• TASK: Retype exactly the lines from the one that contains "Open the live chat support icon" through the end of the listing, both included, but not the pictures.

^^^^^^^^^^^^^^^^

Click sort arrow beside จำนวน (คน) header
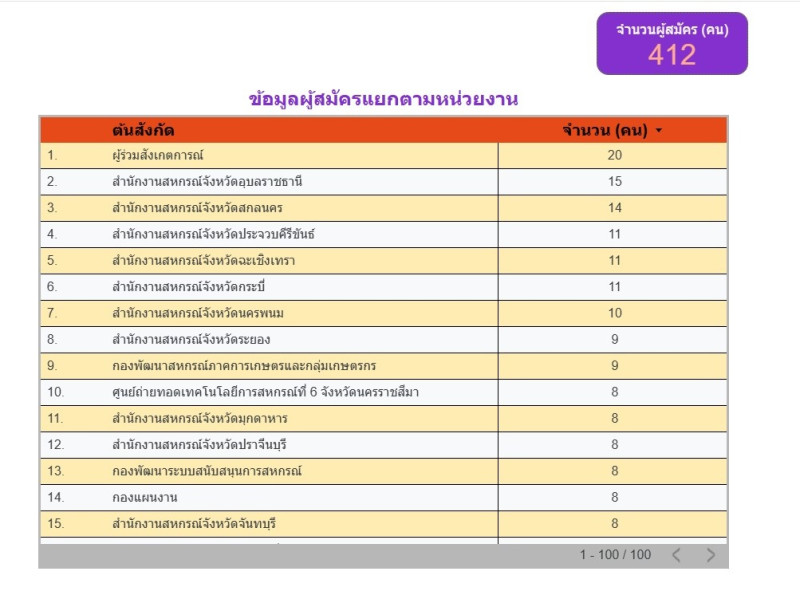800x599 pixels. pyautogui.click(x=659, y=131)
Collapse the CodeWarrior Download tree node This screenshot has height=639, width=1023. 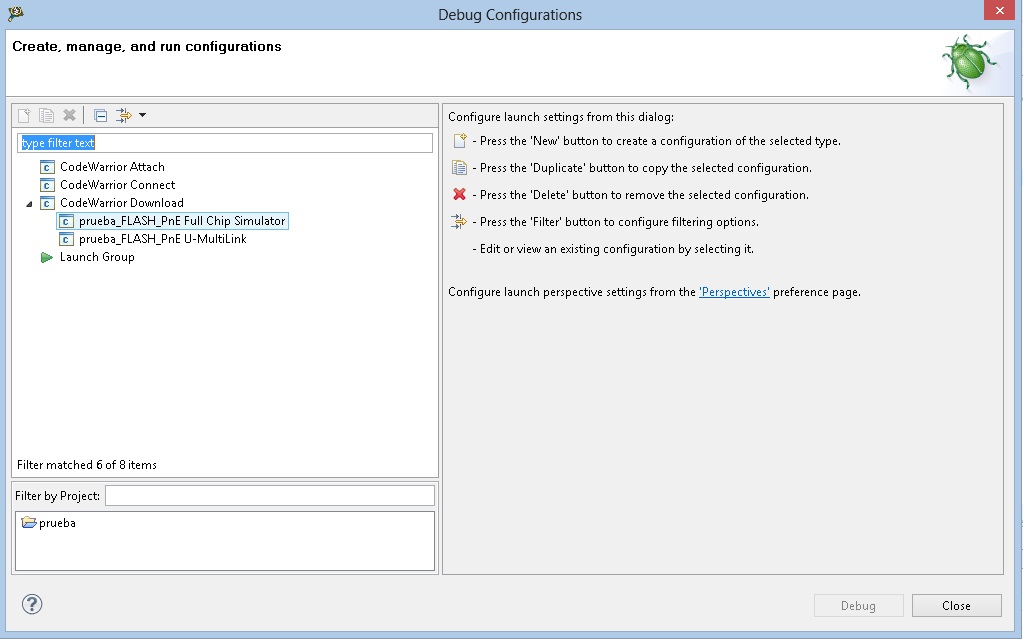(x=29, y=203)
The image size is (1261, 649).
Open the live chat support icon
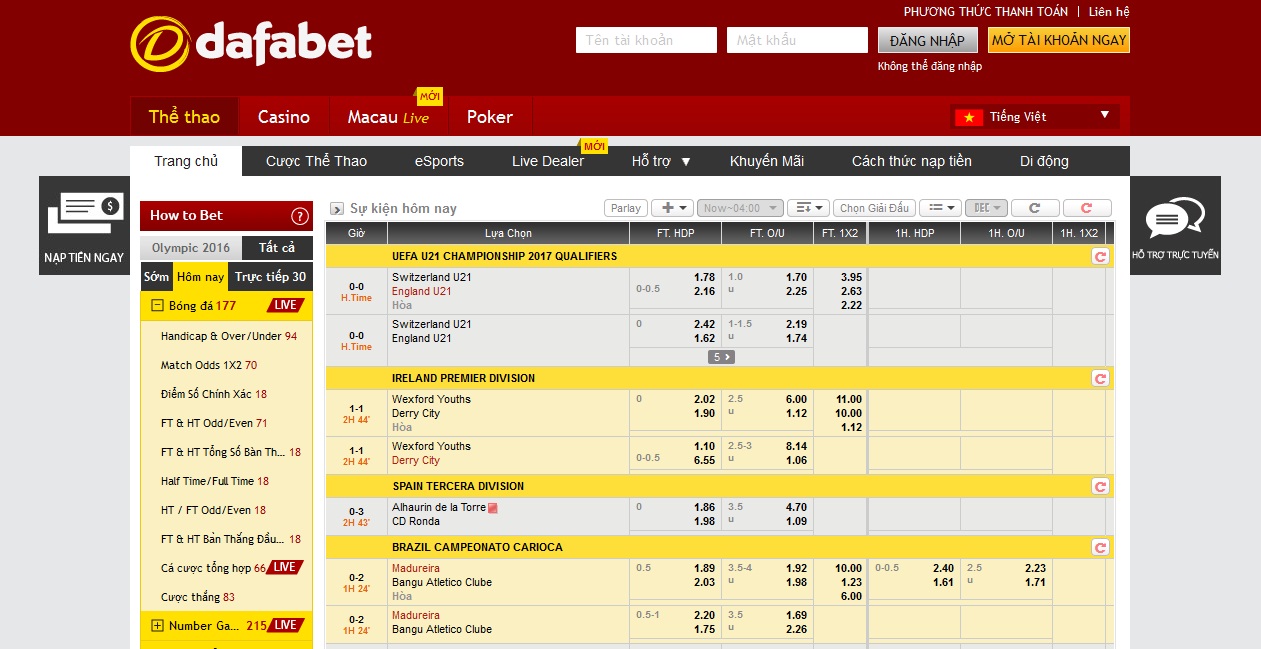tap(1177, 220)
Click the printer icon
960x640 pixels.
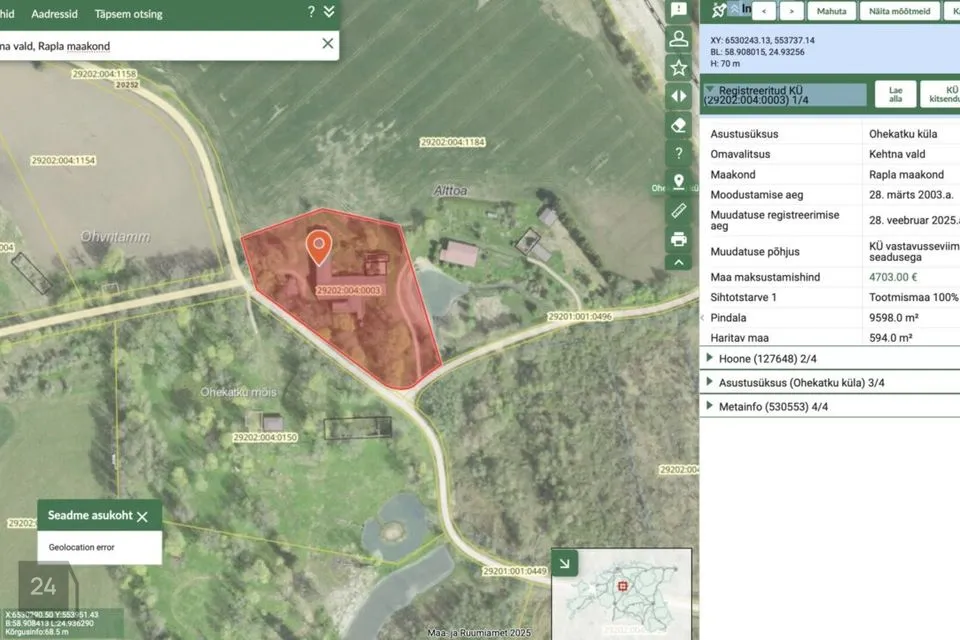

^^^^^^^^^^^^^^^^

• ANSWER AREA:
Open the live chat support icon
tap(1177, 220)
Click the printer icon
960x640 pixels.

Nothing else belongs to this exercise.